Two hundred twenty-nine consecutive isolates of Mycobacterium tuberculosis complex from patients with pulmonary tuberculosis in Guinea-Bissau, which is located in West Africa, were analyzed for clonal origin by biochemical typing and DNA fingerprinting. By using four biochemical tests (resistance to thiophene-2-carboxylic acid hydrazide, niacin production, nitrate reductase test, and pyrazinamidase test), the isolates could be assigned to five different biovars. The characteristics of four strains conformed fully with the biochemical criteria for M. bovis, while those of 85 isolates agreed with the biochemical criteria for M. tuberculosis. The remaining 140 isolates could be allocated into one of three biovars (biovars 2 to 4) representing a spectrum between the classical bovine (biovar 1) and human (biovar 5) tubercle bacilli. By using two genotyping methods, restriction fragment length polymorphism analysis with IS6110 (IS6110 RFLP analysis) and spoligotyping, the isolates could be separated into three groups (groups A to C) of the M. tuberculosis complex.
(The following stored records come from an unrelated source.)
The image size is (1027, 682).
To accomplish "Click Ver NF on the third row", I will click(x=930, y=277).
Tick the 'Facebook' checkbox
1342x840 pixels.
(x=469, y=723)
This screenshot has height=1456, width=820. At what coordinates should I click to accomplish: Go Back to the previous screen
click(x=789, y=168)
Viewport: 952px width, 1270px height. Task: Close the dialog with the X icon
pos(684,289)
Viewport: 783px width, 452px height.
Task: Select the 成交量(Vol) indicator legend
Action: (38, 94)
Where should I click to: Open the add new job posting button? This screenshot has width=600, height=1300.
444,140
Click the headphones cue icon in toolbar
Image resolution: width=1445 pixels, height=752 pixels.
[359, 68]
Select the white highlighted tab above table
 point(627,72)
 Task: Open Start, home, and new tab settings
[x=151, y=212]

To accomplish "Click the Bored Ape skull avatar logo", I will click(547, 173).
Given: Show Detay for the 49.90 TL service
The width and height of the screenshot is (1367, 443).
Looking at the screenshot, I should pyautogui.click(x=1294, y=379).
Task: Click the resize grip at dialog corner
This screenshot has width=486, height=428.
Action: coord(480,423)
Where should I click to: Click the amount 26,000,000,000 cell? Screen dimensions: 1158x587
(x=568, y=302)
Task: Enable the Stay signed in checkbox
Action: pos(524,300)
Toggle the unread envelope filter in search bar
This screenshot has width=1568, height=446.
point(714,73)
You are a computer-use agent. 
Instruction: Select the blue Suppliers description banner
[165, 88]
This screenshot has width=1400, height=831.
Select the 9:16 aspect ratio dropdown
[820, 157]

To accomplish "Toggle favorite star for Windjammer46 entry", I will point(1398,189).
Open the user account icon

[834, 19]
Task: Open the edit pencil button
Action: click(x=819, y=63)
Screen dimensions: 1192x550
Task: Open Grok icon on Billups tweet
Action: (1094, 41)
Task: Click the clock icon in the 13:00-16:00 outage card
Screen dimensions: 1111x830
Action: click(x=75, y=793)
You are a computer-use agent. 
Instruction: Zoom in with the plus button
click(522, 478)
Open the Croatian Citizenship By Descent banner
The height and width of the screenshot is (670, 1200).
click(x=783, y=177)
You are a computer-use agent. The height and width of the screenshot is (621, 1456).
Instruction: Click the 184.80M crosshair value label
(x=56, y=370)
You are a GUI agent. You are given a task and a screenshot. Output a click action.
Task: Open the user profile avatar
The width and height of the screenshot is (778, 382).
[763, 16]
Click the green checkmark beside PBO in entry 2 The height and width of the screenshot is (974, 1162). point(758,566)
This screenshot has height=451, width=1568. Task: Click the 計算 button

Group A (n = 95), which contained the majority of classical human M. tuberculosis isolates, had large numbers of copies of IS6110 elements (mean number of copies, 9) and a distinctive spoligotyping pattern that lacked spacers 33 to 36. Isolates of the major group, group B (n = 119), had fewer IS6110 copies (mean copy number, 5) and a spoligotyping pattern that lacked spacers 7 to 9 and 39 and mainly comprised isolates of biovars 1 to 4. Group C isolates (n = 15) had one to three IS6110 copies, had a spoligotyping pattern that lacked spacers 29 to 34, and represented biovar 3 to 5 isolates. Four isolates whose biochemical characteristics conformed with those of M. bovis clustered with the group B isolates and had spoligotype patterns that differed from those previously reported for M. bovis, in that they possessed spacers 40 to 43. Interestingly, isolates of group B and, to a certain extent, also isolates of group C showed a high degree of variability in biochemical traits, despite genotypic identity in terms of IS6110 RFLP and spoligotype patterns. We hypothesize that isolates of groups B and C have their evolutionary origin in West Africa, while group A isolates are of European descent.

FIG. 1

IS6110 banding patterns and similarity matrices for 229 M. tuberculosis complex isolates from Guinea-Bissau. Banding patterns are ordered by similarity. The corresponding dendrograms are to the left of the panels. The positions of the bands in each lane are adjusted (normalized) so that band positions for all strains are comparable. Scale depicts similarity coefficients (which are defined elsewhere [29]). Groups A to C are as defined in the Results.

FIG. 2

Number of IS6110 copies present in isolates of five different biovars of the M. tuberculosis complex. Differences in numbers of IS6110 copies between biovar 5 (classical human M. tuberculosis) and biovars 2, 3, and 4 were significant (P < 0.01 by the Wilcoxon rank sum test).

FIG. 3

Schematic representation of spoligotypes of 32 M. tuberculosis isolates belonging to cluster B:5. The isolates are sorted in the same order in which they were sorted by their IS6110 RFLP patterns in Fig. 1. X, positive hybridization signals; dots, lack of hybridization.